Descripción
En el entorno de atención sociosanitaria, el profesional desarrolla sus funciones dentro de un centro residencial, enfocándose en el cuidado integral de los residentes. La actividad principal consiste en atender las necesidades básicas diarias de las personas, garantizando su bienestar físico y emocional a través de un acompañamiento respetuoso y empático. Esto implica realizar tareas de higiene personal, cambios posturales y apoyo en la movilidad, siempre siguiendo los protocolos establecidos por el equipo de coordinación de enfermería para asegurar la calidad y seguridad en los cuidados.
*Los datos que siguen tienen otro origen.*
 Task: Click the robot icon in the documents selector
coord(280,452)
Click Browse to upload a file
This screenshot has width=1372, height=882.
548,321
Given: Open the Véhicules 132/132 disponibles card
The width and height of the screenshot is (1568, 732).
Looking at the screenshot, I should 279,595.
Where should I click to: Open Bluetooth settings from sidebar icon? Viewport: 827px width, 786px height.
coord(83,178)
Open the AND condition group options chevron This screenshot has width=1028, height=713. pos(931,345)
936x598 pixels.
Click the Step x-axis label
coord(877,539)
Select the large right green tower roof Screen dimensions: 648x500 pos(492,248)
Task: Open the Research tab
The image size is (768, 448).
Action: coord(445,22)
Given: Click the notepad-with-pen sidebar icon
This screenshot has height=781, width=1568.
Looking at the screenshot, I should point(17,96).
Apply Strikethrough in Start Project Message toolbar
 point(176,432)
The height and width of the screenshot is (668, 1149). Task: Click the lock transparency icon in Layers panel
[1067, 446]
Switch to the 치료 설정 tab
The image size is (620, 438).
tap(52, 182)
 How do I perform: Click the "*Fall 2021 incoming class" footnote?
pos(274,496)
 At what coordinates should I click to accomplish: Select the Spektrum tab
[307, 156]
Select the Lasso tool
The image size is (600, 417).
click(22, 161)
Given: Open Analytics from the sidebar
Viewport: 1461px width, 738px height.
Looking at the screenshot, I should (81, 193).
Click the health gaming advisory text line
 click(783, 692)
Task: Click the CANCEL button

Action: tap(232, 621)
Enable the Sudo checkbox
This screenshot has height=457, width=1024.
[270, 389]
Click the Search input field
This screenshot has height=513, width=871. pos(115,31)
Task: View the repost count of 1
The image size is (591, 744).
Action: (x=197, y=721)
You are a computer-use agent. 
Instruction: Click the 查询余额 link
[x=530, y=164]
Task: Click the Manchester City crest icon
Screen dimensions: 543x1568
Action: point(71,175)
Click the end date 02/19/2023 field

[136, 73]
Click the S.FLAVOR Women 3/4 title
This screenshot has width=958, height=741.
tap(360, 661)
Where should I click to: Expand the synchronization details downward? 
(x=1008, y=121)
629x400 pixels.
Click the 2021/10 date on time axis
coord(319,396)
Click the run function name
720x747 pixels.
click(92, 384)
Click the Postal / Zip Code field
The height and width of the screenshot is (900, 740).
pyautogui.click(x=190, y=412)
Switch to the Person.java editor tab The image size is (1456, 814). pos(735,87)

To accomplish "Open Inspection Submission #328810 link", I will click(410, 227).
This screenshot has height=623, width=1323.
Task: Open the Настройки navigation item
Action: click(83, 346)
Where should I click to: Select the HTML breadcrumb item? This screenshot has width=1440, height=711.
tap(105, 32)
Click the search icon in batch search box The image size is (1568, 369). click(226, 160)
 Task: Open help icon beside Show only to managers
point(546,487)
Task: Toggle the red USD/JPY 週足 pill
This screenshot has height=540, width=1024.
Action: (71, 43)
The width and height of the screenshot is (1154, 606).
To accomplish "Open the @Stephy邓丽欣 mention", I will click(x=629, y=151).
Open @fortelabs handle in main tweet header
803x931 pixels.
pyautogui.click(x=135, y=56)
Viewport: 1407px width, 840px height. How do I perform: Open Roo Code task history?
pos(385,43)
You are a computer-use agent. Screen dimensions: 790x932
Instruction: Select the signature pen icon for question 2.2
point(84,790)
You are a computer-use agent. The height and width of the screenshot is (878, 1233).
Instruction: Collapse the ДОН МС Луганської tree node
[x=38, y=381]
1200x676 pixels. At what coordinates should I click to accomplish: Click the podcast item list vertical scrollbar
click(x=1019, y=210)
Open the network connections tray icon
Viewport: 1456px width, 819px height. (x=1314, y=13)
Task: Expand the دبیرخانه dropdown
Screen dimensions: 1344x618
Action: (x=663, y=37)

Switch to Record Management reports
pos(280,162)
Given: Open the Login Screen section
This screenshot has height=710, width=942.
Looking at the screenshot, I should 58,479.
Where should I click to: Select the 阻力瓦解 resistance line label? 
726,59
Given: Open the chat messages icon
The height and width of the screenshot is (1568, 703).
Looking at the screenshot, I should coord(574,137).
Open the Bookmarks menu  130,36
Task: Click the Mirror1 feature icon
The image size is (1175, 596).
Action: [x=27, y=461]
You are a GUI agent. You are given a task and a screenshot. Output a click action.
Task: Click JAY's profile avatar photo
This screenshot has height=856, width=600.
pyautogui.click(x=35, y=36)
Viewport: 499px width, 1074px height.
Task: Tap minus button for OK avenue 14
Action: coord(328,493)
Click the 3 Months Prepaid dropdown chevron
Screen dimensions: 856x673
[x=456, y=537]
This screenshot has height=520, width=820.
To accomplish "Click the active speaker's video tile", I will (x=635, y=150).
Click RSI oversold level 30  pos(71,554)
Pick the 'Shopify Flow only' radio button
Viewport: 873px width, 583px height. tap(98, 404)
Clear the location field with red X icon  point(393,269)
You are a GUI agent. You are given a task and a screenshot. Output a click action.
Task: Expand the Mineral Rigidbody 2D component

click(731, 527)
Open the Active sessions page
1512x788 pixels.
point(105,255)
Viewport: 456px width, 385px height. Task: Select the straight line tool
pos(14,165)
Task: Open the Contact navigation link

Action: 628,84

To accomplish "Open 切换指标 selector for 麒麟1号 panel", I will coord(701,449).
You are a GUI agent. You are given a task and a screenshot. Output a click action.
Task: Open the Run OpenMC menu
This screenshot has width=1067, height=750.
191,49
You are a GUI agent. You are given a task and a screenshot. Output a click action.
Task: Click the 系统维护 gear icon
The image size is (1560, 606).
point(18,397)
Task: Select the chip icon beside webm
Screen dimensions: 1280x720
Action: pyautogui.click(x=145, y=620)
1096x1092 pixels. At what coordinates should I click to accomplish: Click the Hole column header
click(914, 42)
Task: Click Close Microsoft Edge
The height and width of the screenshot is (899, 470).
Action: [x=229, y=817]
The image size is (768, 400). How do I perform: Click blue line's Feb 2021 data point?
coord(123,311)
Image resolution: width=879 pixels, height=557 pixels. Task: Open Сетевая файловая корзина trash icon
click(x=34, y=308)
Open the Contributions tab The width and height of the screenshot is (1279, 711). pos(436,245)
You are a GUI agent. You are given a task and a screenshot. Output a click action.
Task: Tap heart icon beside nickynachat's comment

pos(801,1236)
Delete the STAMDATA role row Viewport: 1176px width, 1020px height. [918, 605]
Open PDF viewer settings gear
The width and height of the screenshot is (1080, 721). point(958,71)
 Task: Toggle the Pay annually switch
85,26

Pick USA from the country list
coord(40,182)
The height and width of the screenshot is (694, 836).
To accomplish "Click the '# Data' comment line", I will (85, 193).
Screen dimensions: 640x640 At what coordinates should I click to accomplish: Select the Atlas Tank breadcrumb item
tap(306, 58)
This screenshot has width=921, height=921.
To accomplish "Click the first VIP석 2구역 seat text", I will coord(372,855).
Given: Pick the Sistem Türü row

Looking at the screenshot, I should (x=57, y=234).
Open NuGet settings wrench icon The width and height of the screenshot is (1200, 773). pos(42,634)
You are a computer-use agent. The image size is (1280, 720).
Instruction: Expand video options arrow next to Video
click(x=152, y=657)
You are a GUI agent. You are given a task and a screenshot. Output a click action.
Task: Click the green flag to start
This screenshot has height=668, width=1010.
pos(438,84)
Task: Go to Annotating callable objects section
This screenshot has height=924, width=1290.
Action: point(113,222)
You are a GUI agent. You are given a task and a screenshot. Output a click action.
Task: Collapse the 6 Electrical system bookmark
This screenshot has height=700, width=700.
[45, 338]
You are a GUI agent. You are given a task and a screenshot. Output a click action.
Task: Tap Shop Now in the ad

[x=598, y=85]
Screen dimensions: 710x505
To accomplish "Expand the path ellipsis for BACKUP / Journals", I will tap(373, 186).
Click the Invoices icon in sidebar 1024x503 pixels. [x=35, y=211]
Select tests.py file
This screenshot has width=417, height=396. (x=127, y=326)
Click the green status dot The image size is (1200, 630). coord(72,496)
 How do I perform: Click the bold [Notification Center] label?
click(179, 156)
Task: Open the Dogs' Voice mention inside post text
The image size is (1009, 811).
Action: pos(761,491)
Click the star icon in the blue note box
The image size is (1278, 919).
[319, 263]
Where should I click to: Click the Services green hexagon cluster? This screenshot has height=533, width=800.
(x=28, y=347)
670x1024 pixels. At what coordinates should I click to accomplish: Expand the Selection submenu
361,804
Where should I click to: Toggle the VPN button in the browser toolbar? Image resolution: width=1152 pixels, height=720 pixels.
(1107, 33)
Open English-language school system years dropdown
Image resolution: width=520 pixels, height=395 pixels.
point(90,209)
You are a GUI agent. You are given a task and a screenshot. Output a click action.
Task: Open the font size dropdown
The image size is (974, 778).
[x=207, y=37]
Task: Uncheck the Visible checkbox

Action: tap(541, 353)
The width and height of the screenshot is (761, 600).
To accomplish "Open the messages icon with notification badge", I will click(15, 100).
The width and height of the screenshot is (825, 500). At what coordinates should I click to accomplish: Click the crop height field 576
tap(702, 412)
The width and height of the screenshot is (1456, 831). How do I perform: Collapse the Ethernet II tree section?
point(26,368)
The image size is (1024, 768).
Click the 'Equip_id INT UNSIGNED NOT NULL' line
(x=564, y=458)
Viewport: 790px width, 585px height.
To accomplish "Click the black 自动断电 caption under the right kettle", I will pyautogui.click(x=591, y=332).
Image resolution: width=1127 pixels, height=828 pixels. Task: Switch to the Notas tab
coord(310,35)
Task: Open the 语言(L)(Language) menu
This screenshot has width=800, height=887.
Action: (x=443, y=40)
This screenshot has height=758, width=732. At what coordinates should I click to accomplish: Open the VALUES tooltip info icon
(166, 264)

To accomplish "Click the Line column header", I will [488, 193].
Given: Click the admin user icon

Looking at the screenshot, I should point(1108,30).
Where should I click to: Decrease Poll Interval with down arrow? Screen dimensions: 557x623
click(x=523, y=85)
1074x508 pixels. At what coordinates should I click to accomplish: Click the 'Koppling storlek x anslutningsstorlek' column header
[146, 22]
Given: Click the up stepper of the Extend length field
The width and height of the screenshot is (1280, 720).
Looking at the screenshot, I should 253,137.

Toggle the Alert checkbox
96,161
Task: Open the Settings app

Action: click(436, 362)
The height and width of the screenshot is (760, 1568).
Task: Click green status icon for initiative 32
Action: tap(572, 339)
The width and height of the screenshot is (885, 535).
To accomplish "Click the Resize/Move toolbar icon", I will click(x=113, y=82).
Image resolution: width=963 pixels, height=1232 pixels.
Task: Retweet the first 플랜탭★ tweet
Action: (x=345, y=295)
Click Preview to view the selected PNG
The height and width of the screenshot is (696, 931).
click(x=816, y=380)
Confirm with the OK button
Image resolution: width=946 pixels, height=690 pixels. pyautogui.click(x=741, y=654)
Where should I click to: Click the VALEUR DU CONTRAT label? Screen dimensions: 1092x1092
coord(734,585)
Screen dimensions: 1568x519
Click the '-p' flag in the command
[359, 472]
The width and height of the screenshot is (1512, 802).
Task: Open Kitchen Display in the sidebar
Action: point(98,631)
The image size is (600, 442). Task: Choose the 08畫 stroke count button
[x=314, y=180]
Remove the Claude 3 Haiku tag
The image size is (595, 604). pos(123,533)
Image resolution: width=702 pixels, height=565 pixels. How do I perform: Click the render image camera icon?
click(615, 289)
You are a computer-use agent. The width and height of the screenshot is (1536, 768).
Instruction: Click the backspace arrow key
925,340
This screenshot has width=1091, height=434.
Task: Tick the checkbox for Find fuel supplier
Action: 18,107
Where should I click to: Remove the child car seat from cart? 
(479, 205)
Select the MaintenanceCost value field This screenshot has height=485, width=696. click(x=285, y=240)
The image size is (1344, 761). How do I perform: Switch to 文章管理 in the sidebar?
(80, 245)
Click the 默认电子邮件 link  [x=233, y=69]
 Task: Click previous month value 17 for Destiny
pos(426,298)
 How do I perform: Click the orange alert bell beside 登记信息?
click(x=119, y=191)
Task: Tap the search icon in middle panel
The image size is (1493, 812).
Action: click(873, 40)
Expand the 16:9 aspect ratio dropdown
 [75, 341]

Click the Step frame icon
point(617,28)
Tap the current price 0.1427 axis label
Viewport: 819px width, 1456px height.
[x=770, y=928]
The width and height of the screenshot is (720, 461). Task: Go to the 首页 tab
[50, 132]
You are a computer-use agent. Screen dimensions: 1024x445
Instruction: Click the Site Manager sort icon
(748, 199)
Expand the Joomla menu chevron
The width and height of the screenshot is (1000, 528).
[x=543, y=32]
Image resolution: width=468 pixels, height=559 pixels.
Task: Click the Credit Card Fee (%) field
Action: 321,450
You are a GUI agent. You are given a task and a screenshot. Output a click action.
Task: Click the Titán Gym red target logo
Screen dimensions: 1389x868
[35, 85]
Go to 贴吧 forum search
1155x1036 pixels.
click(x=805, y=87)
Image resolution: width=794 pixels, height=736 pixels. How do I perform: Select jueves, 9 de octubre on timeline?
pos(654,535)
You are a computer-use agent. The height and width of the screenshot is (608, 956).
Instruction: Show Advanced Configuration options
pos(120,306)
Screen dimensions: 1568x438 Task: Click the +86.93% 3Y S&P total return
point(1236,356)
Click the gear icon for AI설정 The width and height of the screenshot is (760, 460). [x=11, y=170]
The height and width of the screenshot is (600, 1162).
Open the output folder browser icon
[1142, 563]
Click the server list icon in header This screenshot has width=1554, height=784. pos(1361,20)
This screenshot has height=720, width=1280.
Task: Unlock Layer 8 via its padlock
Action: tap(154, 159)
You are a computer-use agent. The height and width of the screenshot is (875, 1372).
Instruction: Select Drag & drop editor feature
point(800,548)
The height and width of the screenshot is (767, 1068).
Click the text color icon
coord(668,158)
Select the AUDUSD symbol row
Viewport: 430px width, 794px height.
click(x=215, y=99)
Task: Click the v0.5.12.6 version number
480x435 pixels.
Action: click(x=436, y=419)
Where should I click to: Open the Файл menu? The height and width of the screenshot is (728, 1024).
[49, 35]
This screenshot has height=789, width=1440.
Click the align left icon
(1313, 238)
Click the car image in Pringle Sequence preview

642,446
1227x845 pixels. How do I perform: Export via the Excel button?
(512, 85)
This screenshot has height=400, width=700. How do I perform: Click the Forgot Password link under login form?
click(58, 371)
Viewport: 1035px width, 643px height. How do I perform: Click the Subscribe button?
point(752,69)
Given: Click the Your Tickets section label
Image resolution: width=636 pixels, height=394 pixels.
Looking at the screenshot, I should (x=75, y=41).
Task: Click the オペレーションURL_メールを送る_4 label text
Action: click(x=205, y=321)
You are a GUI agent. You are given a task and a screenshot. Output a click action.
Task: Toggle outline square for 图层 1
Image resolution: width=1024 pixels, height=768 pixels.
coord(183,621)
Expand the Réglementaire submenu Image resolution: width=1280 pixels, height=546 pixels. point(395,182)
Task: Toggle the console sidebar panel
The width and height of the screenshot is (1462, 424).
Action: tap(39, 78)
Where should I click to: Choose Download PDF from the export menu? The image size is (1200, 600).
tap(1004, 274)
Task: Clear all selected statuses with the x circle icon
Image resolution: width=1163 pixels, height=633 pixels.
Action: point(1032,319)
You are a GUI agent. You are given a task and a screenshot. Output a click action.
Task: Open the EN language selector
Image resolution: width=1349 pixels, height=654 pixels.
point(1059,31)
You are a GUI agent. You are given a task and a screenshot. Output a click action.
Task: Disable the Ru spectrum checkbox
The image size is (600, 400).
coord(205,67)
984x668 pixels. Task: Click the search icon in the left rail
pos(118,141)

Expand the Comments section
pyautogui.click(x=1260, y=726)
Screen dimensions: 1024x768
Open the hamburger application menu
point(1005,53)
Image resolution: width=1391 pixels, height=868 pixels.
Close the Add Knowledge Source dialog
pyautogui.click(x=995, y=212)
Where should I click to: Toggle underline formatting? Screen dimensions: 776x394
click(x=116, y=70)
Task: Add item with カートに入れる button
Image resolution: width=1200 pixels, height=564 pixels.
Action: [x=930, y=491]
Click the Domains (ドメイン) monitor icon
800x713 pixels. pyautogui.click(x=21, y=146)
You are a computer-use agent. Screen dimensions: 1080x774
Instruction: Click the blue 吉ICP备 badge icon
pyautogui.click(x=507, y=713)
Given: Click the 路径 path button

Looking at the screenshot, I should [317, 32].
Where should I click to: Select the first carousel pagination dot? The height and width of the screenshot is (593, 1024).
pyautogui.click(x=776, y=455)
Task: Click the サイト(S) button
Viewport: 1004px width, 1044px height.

La labor se realiza en colaboración con un equipo interdisciplinar, fomentando un ambiente de trabajo basado en la cooperación y el apoyo mutuo, donde la comunicación fluida es fundamental para la atención coordinada.Una parte esencial del rol incluye la supervisión de la alimentación e hidratación de los residentes. El profesional se encarga de servir las comidas, desayunos, meriendas y cenas, además de asistir en la alimentación a quienes lo requieran y vigilar la autoalimentación de aquellos con mayor autonomía. Se responsabiliza de mantener una hidratación adecuada a lo largo del día, adaptándose a las necesidades individuales de cada persona. Asimismo, realiza tareas de orden y limpieza en las habitaciones, como hacer camas y recoger la ropa, contribuyendo a un entorno confortable y seguro para los residentes. La función también abarca la administración de medicación oral según las indicaciones del personal de enfermería, excluyendo fármacos de alto riesgo, y la colaboración en el trabajo asistencial general del centro.
Adicionalmente, el profesional participa en la integración social de los residentes, coordinando y apoyando sus desplazamientos a terapias y actividades programadas. Esto fomenta la participación y el bienestar psicosocial dentro de la comunidad del centro. En algunos casos, puede involucrarse en la tutorización de alumnado en prácticas, compartiendo conocimientos y experiencia para la formación de nuevos profesionales. El puesto se desarrolla en un marco que prioriza la conciliación y el desarrollo continuo, ofreciendo oportunidades de formación y crecimiento dentro de la organización. El ambiente laboral se caracteriza por un enfoque centrado en la persona, donde el respeto y la colaboración son valores fundamentales en el día a día.